For decades, ballast-covered flat roofs were some of the longest lasting and most reliable options available for commercial buildings. However, advancements in flat roofing materials now make ballasted assemblies less than ideal in most cases. It's no longer mandatory that you cover certain types of roofing membranes just to prevent damage to them. These three disadvantages of ballasted roofs may inspire you to choose an exposed membrane commercial roof instead.
It's true that ballasted roofs tend to cost less to install at first than exposed membrane roofs. This is because a thinner and less durable membrane is used under the protective layer of gravel or crushed stone. However, the cost of maintaining the roof is higher over time when ballast is used.
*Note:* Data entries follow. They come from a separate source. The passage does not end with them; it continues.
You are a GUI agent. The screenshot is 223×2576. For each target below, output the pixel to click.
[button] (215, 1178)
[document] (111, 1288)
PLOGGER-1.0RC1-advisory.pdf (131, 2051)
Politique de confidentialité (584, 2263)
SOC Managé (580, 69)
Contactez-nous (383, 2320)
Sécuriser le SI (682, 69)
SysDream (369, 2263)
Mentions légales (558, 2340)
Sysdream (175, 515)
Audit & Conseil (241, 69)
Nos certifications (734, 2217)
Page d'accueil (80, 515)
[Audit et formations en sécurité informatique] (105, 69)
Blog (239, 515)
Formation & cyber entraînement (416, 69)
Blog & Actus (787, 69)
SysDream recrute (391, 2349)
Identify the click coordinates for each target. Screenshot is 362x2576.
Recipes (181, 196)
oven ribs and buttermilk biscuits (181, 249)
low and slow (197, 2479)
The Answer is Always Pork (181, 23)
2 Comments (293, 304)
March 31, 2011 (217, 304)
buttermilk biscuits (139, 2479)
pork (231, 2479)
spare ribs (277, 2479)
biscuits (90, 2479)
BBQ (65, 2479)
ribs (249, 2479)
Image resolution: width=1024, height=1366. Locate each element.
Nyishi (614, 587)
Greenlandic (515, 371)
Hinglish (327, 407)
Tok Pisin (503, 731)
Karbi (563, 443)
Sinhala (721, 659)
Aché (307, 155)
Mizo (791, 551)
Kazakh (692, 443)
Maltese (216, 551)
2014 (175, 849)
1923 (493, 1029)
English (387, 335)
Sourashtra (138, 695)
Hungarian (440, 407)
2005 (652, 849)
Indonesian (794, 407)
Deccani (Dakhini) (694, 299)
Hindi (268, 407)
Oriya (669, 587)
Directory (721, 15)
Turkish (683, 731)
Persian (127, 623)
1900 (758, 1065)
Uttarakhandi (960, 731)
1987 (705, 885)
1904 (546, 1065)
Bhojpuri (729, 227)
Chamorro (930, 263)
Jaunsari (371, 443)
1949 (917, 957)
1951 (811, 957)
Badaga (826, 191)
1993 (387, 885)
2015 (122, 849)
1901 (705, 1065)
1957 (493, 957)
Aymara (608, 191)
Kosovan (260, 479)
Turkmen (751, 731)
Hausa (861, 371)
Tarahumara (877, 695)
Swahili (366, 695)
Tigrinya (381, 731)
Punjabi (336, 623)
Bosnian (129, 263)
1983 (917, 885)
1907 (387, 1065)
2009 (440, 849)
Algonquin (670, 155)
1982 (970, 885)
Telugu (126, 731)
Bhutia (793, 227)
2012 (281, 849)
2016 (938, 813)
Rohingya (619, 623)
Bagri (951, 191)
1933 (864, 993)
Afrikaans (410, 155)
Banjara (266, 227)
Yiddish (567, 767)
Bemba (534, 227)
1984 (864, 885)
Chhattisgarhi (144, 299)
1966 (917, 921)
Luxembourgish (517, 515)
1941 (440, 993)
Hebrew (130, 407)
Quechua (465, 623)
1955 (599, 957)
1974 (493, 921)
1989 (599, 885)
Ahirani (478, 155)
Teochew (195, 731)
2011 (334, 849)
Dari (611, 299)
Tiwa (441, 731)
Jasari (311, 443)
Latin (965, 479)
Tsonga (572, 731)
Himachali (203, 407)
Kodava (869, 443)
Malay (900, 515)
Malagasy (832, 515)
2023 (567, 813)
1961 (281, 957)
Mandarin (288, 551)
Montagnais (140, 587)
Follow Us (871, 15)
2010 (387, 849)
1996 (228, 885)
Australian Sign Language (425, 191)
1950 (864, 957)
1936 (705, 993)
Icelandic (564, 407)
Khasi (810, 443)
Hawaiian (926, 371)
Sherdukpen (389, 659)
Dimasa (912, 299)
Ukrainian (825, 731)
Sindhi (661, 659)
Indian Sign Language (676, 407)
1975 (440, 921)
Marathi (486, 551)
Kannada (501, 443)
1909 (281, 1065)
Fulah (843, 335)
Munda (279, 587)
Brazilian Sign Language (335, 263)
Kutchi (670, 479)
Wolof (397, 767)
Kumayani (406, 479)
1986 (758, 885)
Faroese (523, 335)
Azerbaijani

The weight of ballast shortens the lifespan of the membrane so it needs replacement more often, while the ballast itself also needs replacement when it breaks down into rock dust or blows off of the roof. Since the ballast must be carefully removed by hand each time the roof is inspected or repaired, labor costs for hiring roofing professionals are also much higher for a ballasted assembly.
Adding inches of heavy gravel to a building's roof increases the total weight pushing down on the structure, and each commercial roof has a specific limit to the amount of roof weight it can bear. Yet without heavy enough gravel, the wind picks up the ballast material and scatters it off of the roof. Wind scouring can leave the membrane exposed, which increases the chances of wind lifting and leaks during future storms. You must carefully design the parapets around the roof's edge and use just the right ballast to make sure high winds don't affect your roof. Eliminating the ballast material prevents winds from being an issue since exposed membranes are firmly attached to the roof's deck with adhesive or fasteners and bars.
Finally, covering the roofing membrane in a thick layer of ballast makes it hard to see what's happening below the surface. When a leak or tear is suspected, the roofing professionals must rake and shovel the material away while taking care to prevent further damage to the membrane as they work. Even if you can see down through the gravel when it is first installed, dirt and debris quickly fill in any gaps between pieces of stone to block your view. You may have to pay for more expensive methods, such as thermal imaging, just to get an accurate inspection. There is also a greater chance for damage if an inspector moves some ballast and forgets to replace it since exposing a covered membrane leaves it vulnerable to damage.